Este poema realiza imagens e efeitos em dois tempos distintos, na unidade verso a figura criada estabelece parte de um significante que disposta dentro da estrofe amplifica seu alcance, fazendo a leitura desprender-se do poema.

O nível léxico empregado traz um vocabulário informal oriundo do cotidiano para conduzir a uma experiência de introspecção literária de alto nível, ou seja, com ingredientes simples realizar uma criação sofisticada e de largo alcance.

As figuras partem de suas unidades significativas para contornar de forma subjetiva a imagem que a leitura conduz para o desvendamento, o emprego preciso desconstruindo a dimensão denotativa do texto produziu sugestões e imagens que realizaram a densidade do poema e o que inicialmente era tensão tornou-se gravidade.

SONETO ÚNICO

Vejo a sombra partir-se pelo meio

e pôr-me duas pálpebras na face; - Metáfora

minha boca de sede bebe o seio - Eufemismo

de alguma estrela que me amamentasse; - Prosopopéia/Aliteração em /s/ e /m/

tem um peso de terra o corpo alheio

que há no meu corpo; em meus ouvidos nasce - Metáfora

uma árvore cantando um vento cheio - Prosopopéia

de céu em cada enlace e desenlace; - Aliteração em /c/

em minhas mãos paradas pousam ninhos;

vão os passos de todos os assombros – Aliteração em /s/

andando as minhas veias de caminhos; - Metonímia

e há, para o vôo aceso numa aurora,

pressentimentos de asas nos meus ombros – Aliteração em /s/

— quando a Moça da Foice me namora. – Perífrase

Ao realizar a leitura analítica de um texto qualquer, longe de estar destruindo a beleza pretendida, estamos, de fato, desvendando os valores que diferenciam um texto de outros; talentos devem ser maturados, submetidos à crítica, ao convívio com o confronto sob pena de mistificação.

Há quem diga que poesia não careça de analise ou interpretação, há ainda quem estude e consiga realizar grandes interações com textos poéticos em qualquer tempo, são duas teses díspares, será que alguém tem razão?

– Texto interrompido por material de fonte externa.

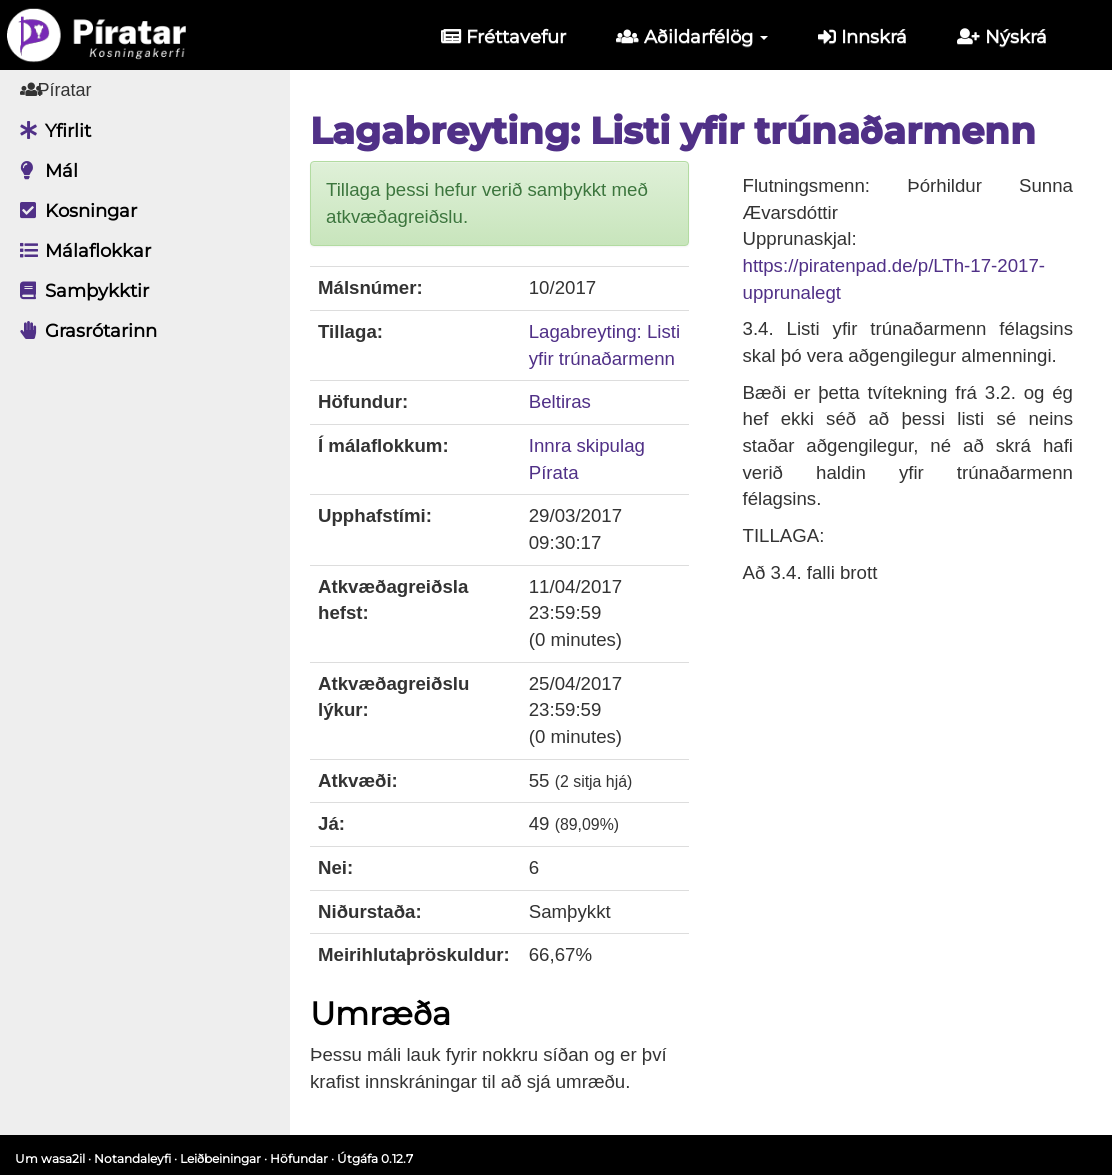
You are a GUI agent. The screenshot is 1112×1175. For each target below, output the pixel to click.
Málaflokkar (80, 251)
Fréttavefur (503, 37)
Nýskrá (1002, 37)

Minha posição admite as duas vinculações, somos razão e emoção a todo tempo, algumas vezes prevalece uma das faces apontadas, então cada pessoa haverá de adequar sua abordagem para melhor acomodar a sua natureza; a minha literatura passa pelo propósito racional, quer dizer, atende a uma finalidade estabelecida que conduzo conscientemente; então, ao menos para mim, é possível mensurar e analisar, nesta arte como em tantas outras.